The time traveler line delivers callers ranging from entertaining to chilling. A man born in 2078 describes being moved backward through time in five-year increments by a mysterious agency. A caller from 2085 reports three percent of humanity has vanished and a fascist global state requires citizens to be physically tagged. A motorcyclist claims he rides through a projected doorway into the past, losing his bike to Confederate soldiers who melted it for gun metal. Most unsettling, a man says the black-eyed children have enslaved him, each forced trip erasing more of his identity. Between calls, a New Mexico listener recounts witnessing a full Native American ceremony on an Anasazi ruin that left no trace by morning.

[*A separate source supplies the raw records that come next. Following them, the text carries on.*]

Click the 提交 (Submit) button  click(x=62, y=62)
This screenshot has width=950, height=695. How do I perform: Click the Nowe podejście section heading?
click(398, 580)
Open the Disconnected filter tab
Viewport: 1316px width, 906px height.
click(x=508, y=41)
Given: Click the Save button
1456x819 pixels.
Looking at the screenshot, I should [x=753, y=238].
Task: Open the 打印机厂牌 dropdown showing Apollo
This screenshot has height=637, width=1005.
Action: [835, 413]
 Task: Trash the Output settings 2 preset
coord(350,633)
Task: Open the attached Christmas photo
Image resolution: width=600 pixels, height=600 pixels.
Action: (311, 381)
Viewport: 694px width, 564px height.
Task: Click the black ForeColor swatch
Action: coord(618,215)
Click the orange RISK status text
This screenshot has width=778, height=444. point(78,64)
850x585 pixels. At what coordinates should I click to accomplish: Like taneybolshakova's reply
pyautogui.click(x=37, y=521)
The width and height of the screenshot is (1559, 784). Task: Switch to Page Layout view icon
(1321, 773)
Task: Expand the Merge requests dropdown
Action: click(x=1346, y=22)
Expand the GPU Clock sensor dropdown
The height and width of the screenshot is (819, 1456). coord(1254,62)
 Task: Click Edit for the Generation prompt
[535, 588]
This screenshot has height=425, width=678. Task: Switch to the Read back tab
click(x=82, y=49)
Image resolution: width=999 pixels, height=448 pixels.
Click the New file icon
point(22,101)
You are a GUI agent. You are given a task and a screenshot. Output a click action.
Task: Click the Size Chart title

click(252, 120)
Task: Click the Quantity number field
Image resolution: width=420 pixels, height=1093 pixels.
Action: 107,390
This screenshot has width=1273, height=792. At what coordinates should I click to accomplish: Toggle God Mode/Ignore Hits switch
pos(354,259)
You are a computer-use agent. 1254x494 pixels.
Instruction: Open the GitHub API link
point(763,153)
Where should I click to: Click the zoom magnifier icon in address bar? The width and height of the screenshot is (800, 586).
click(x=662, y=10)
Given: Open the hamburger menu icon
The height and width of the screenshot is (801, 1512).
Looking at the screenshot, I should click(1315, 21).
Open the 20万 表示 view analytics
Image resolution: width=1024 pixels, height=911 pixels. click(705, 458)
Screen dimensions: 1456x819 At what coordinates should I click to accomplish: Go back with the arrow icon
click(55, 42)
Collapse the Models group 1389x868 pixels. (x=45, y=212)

A night that captures exactly why Art Bell's open lines format remains unlike anything else in broadcasting.

Key Moments

  1. Anonymous as internet citizenship: A caller with deep Anonymous knowledge frames the collective as a shared pseudonym and meme for people whose citizenship is the internet.

  2. Anonymous as hive mind: The caller gives Art a compact definition: Anonymous is a hive mind and an emergent phenomenon of the first generation born on the internet.

  3. Born in 2078, moving backward: A time-traveler-line caller claims he was born in 2078 and that his family is part of an agency experiment moving backward through time in five-year increments.

  4. 2085 and the tagging census: Another time traveler claims that by 2085, after three percent of the population disappears, the UN begins a census program requiring people to be tagged.

  5. Ceremony vanishes from Anasazi ruin: A New Mexico caller describes witnessing a nighttime Native ceremony, then finding no tracks the next morning while standing on an Anasazi ruin.